Well, at least for labor anyway. Courtesy of my colleague Bob Blewett, here's a very cool animation showing the changes in the unemployment rate by county in the US from January 2007 to November 2009. I'll only make two comments about it:
1. It's interesting that the high plains and Rockies are somewhat better off than everyone else.
2. Note the two islands of "not awful" surrounded generally by seas of awfulness: Washington DC and New Orleans. Both are busy cleaning up major government failures. In DC's case, with more of the same of course. In New Orleans' case, they are still cleaning up broken windows, literal and figurative.
It would be interesting to see whether one could come up with a comparable animation for idled capital and durable consumer goods like housing, especially if it could capture re-fit capital in uses less optimal than it was designed for.
OT: I'm sorry to be OT but I think there may be an issue of interest for Austrians.
There's a NYT column by Krugman claiming that interest rate policies are not to be blamed for the crisis because both Canada and the US followed the same policy and the former banking system remained sound. The conclusion is that the regulation of the banking system is necessary for the stability of the banking system.
I was wondering whether a comparison of Canada's and the US's banking and monetary policies is available, highlighting sources of moral hazard specific to the US system which hampered the long run stability of US banks. Potential culprits: affordable housing policie, bailout expectations, FDIC insurance, I really don't know anything about Canada.
Did, moreover, Canada experience signs of an unsustainable boom in the last years (home price appreciation, equity extraction, low savings, high debt ratios...)?
Sorry again for the OT, but I do think it's an interesting issue.
Posted by: Pietro M. | February 01, 2010 at 06:12 AM
Washington is an "island of not awful surrounded by a sea of awfulness"? I believe that D.C. has a higher unemployment rate than any of the jurisdictions immediately adjacent to it, such as Fairfax County where GMU is located.

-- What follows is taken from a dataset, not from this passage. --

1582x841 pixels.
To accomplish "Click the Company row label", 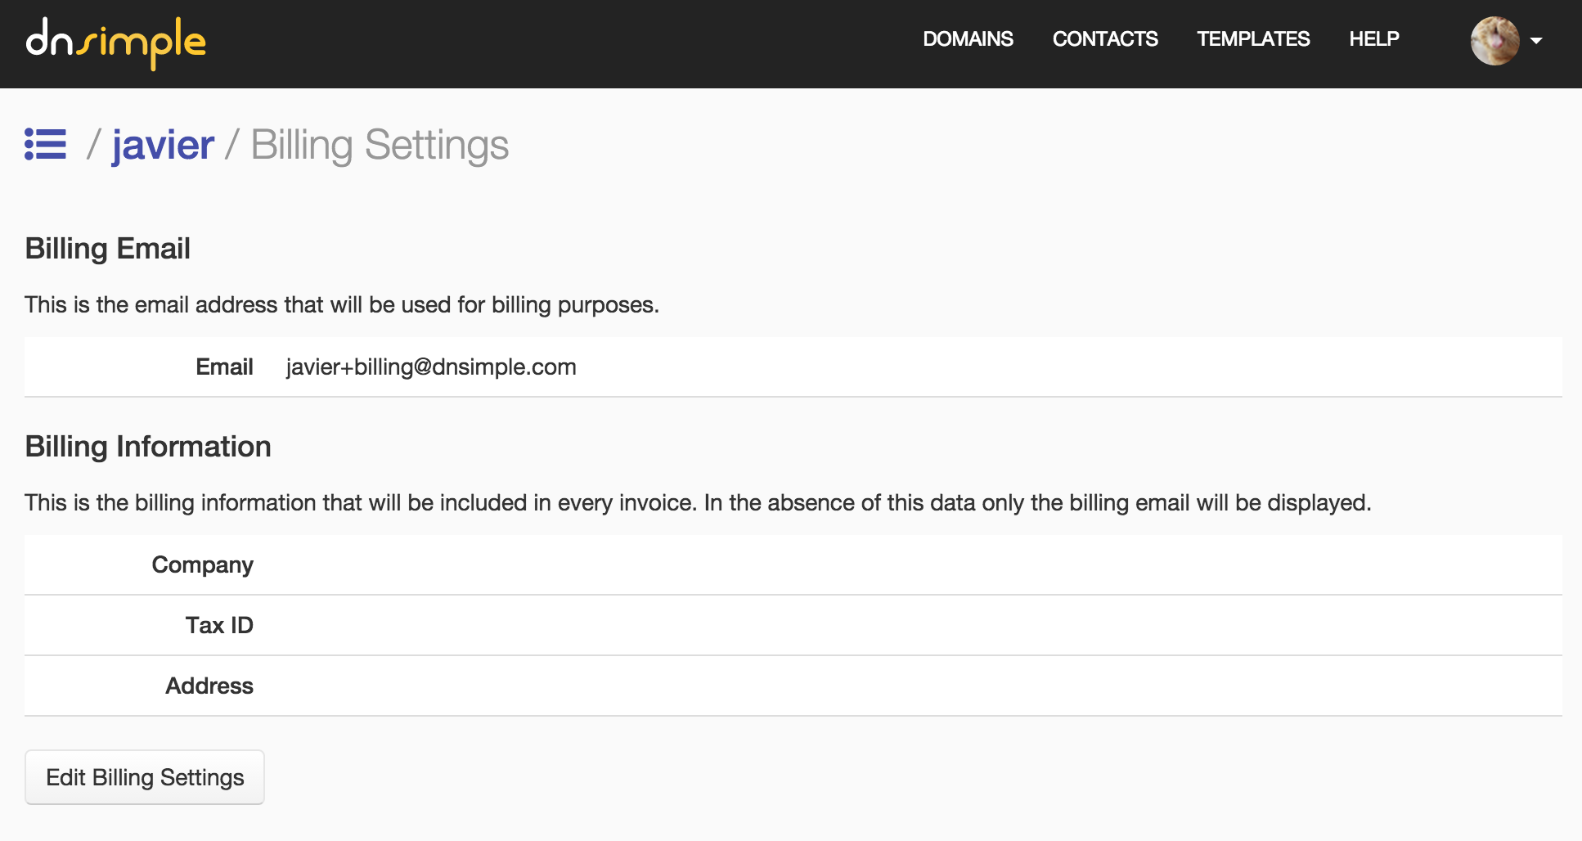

The sparsely populated High Plains and Rocky Mountain states have lots of ag and commodity production, whose prices have been up recently, although they could easily fall again in the near future. This is pretty weak recalculation stuff: unemployed workers in Michigan and Ohio and California should flock to North Dakota in mass numbers?
Posted by: Barkley Rosser | February 01, 2010 at 01:56 PM
Come on Barkley, try a little charity in your readings. I clearly meant by "Washington" the greater DC area, not the District itself.

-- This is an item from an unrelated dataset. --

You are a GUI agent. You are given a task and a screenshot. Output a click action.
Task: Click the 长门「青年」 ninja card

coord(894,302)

And the point about recalculation was NOT that people should move to where unemployment rates are lower. That misunderstands the issues. The point was that the quick and dramatic rise in unemployment rates, especially in places hit by the housing bubble and the auto industry, was ITSELF the process of recalculation by which labor was being shifted away from some areas and (hopefully!) toward others.
The rising unemployment is/was part of the recalculation process.

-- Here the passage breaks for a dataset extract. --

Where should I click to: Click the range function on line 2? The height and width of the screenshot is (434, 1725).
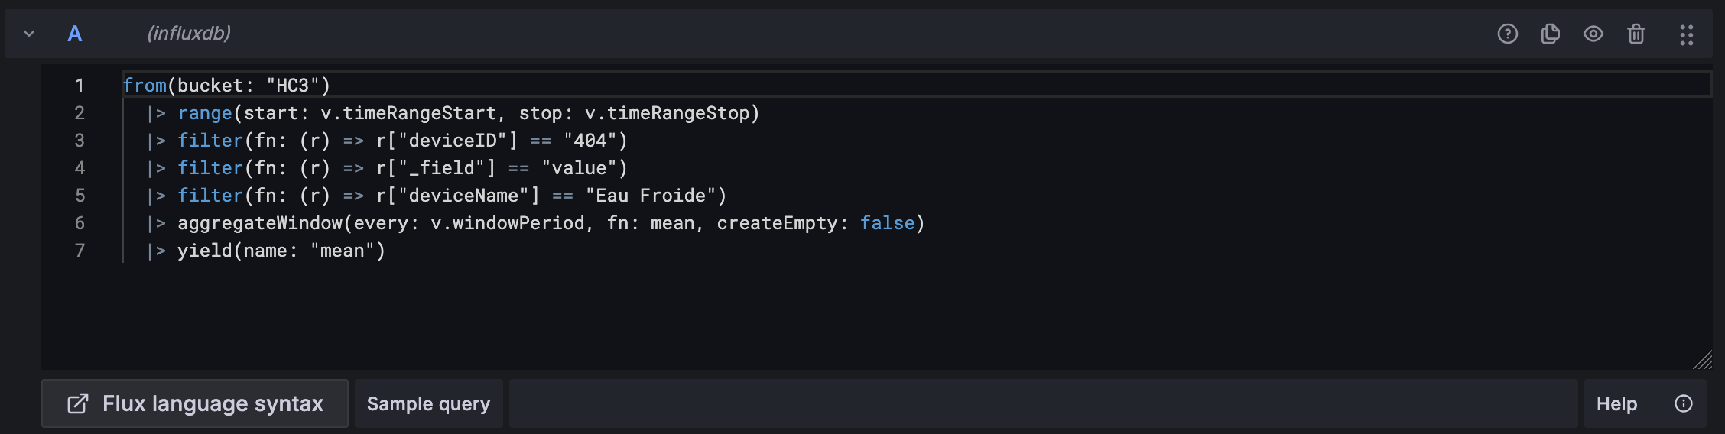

Posted by: Steve Horwitz | February 01, 2010 at 02:08 PM
But Steve, the issue is the rise of aggregate unemployment, which somehow this recalculation argument is supposed to explain without any resort to any naughty Keynesian drunkenness or aggregate blathering. We always have regional variations in unemployment, and while the current good performance of the High Plains and Rocky Mountain states is not so regular, Michigan has had the highest UR in the country for years, and the Washington suburbs have had lower URs than most places (including D.C. and some other parts of VA and MD) for years as well. New Orleans is a special recent case, of course.